Could you copy out the records below word for word, leaving out the pictures?

>>>>

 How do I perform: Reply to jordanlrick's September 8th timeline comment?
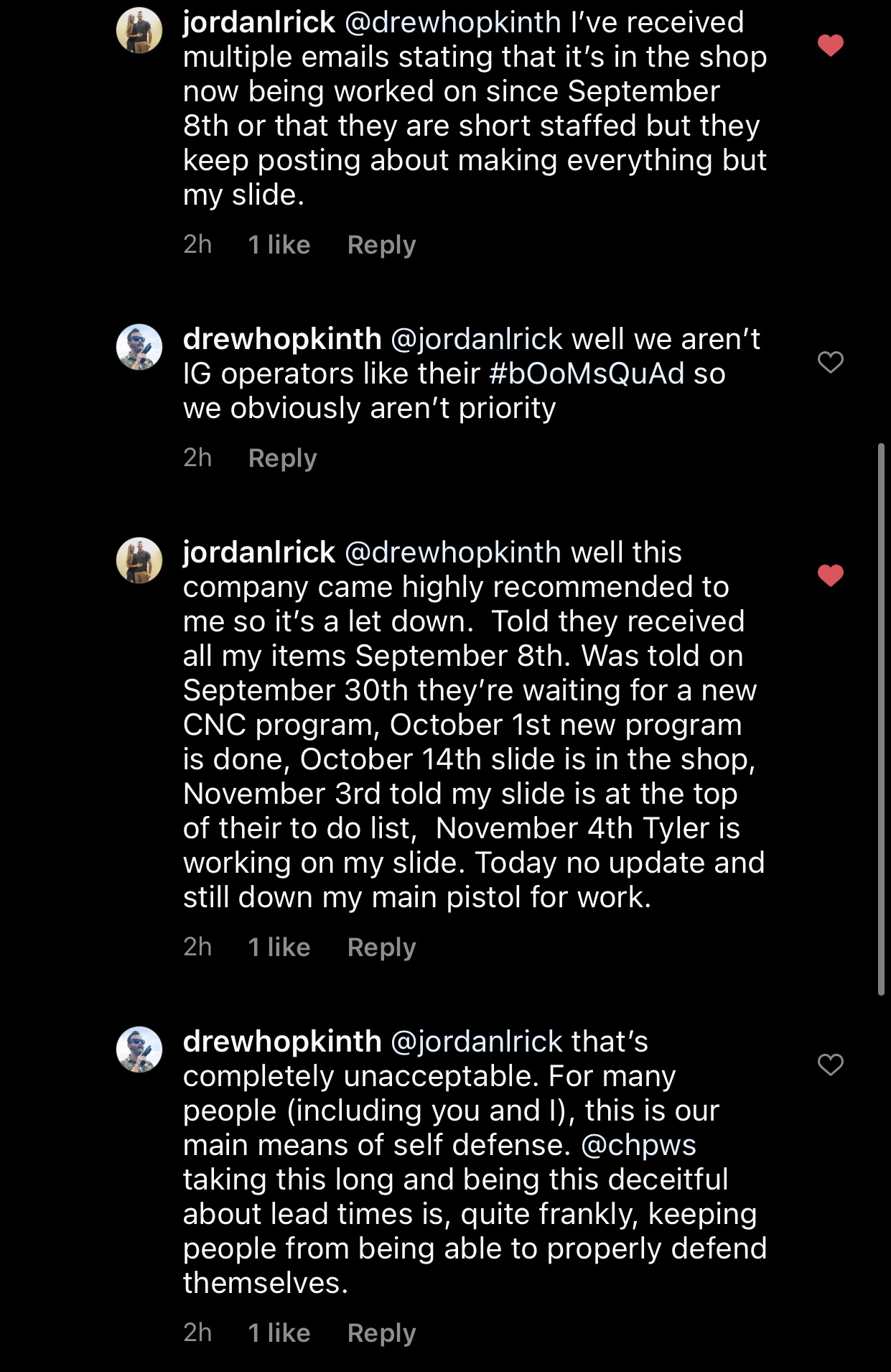[x=381, y=947]
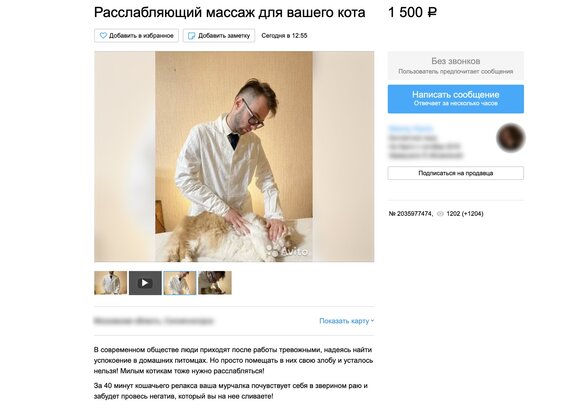Click the note icon beside Добавить заметку
Image resolution: width=580 pixels, height=415 pixels.
[x=192, y=36]
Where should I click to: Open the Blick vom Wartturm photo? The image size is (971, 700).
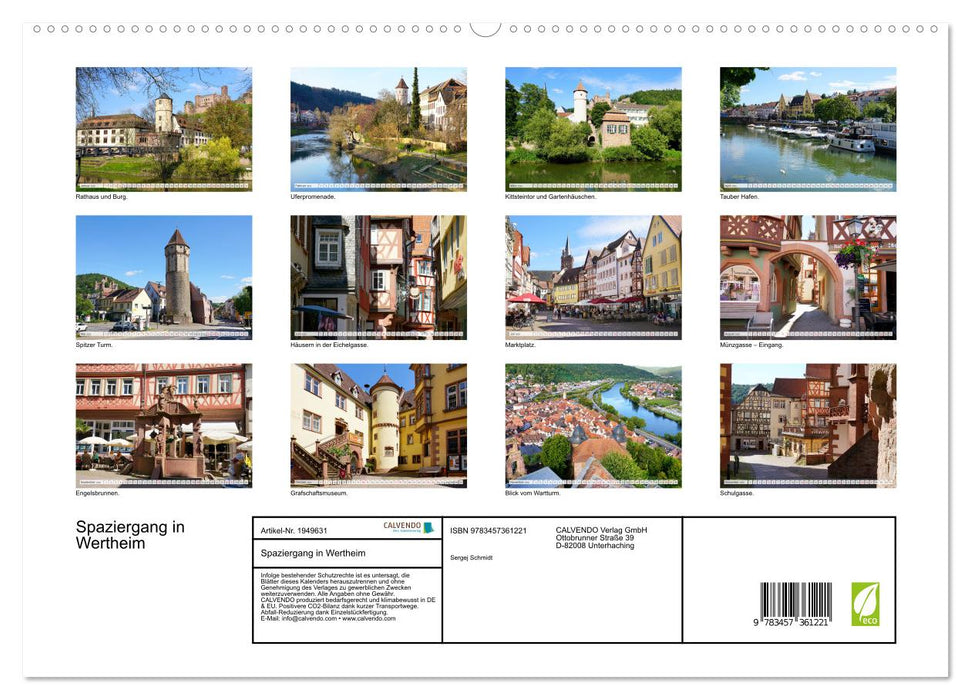(593, 425)
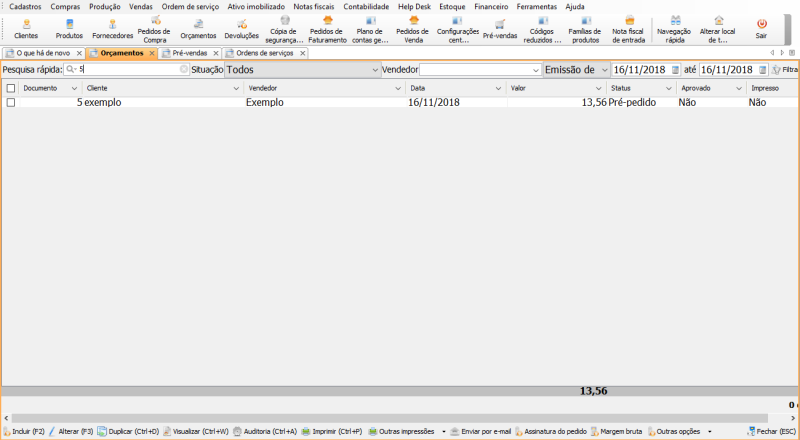The image size is (800, 440).
Task: Close the Ordens de serviços tab
Action: [301, 53]
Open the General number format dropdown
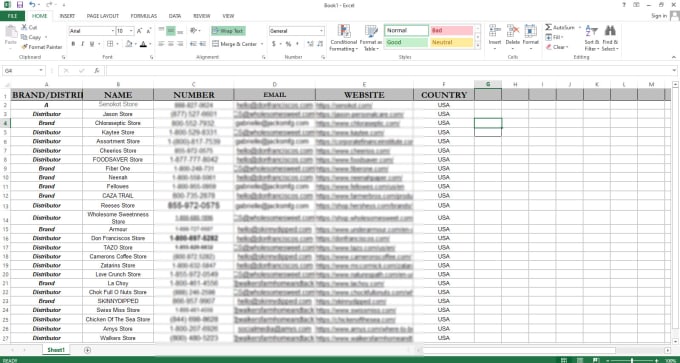Image resolution: width=680 pixels, height=363 pixels. (x=321, y=31)
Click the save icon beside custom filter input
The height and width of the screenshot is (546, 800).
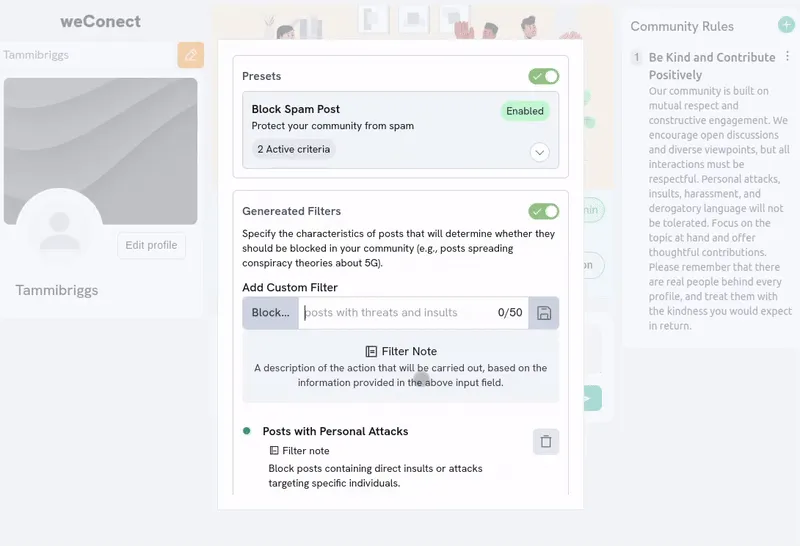[544, 313]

<<<<

• [ANSWER TO THE TASK]:
 How do I perform: Reply to jordanlrick's September 8th timeline comment?
[x=381, y=947]
Click the note icon beside Добавить заметку
Image resolution: width=580 pixels, height=415 pixels.
[x=192, y=36]
Where should I click to: Open the Blick vom Wartturm photo? The image size is (971, 700).
(593, 425)
The image size is (800, 440).
Task: Close the Ordens de serviços tab
Action: [301, 53]
Open the General number format dropdown
Image resolution: width=680 pixels, height=363 pixels. (x=321, y=31)
Click the save icon beside custom filter input
The height and width of the screenshot is (546, 800).
[544, 313]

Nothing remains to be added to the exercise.